[Data to use]:
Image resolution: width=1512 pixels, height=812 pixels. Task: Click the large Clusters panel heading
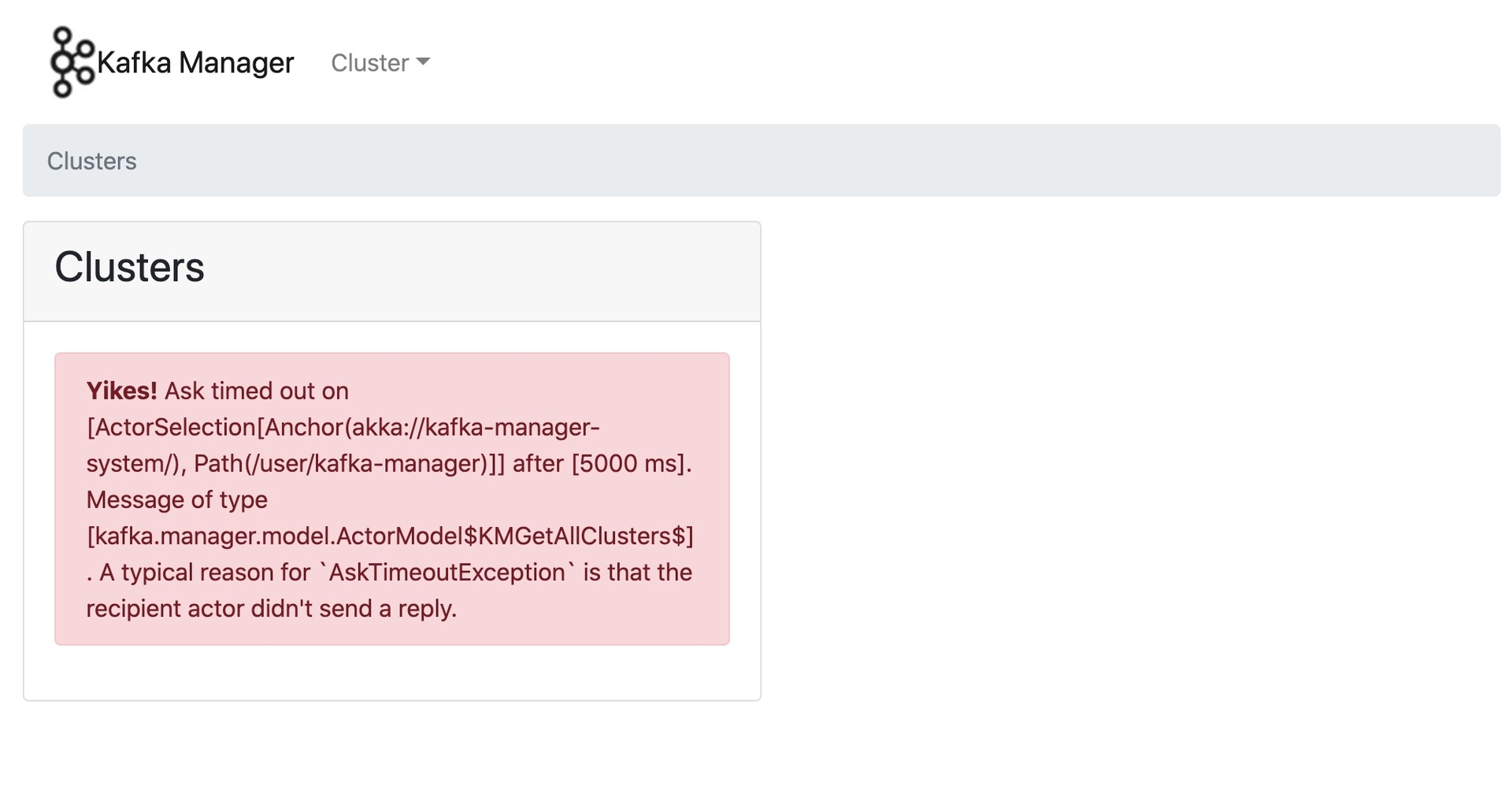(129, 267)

...

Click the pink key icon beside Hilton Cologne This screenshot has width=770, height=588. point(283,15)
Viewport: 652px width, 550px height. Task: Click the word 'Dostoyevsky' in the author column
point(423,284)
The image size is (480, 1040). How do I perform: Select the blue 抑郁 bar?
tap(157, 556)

---

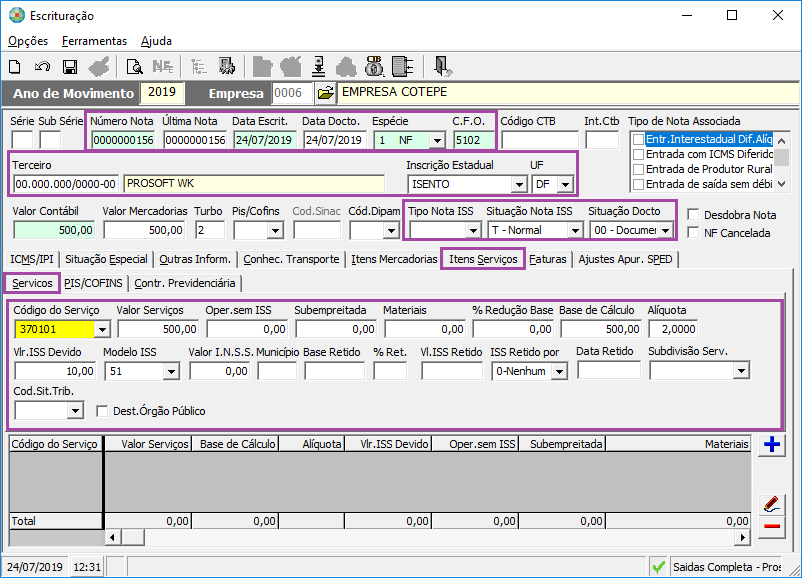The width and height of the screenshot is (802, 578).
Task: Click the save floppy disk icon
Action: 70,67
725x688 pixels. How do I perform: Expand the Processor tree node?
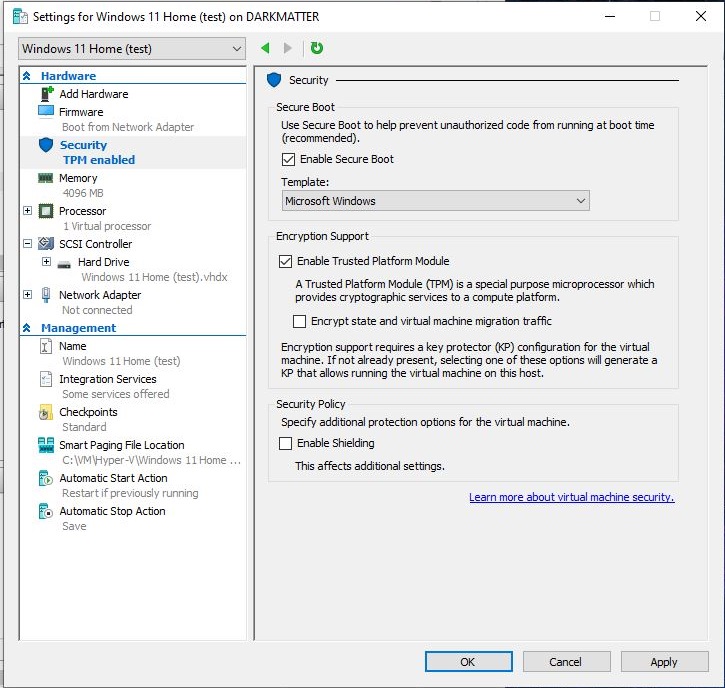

[Given request]: Rescale the lines from the line with "The image size" up to and including the line with "tap(157, 556)", reproducing them in full, requests included, and multiplying every coordinate in the answers by 1.95, rounded to whole numbers with halves rounded up. Give only those lines.

[Answer to this problem]:
The image size is (480, 1040). How do I perform: Select the blue 抑郁 bar?
tap(306, 1084)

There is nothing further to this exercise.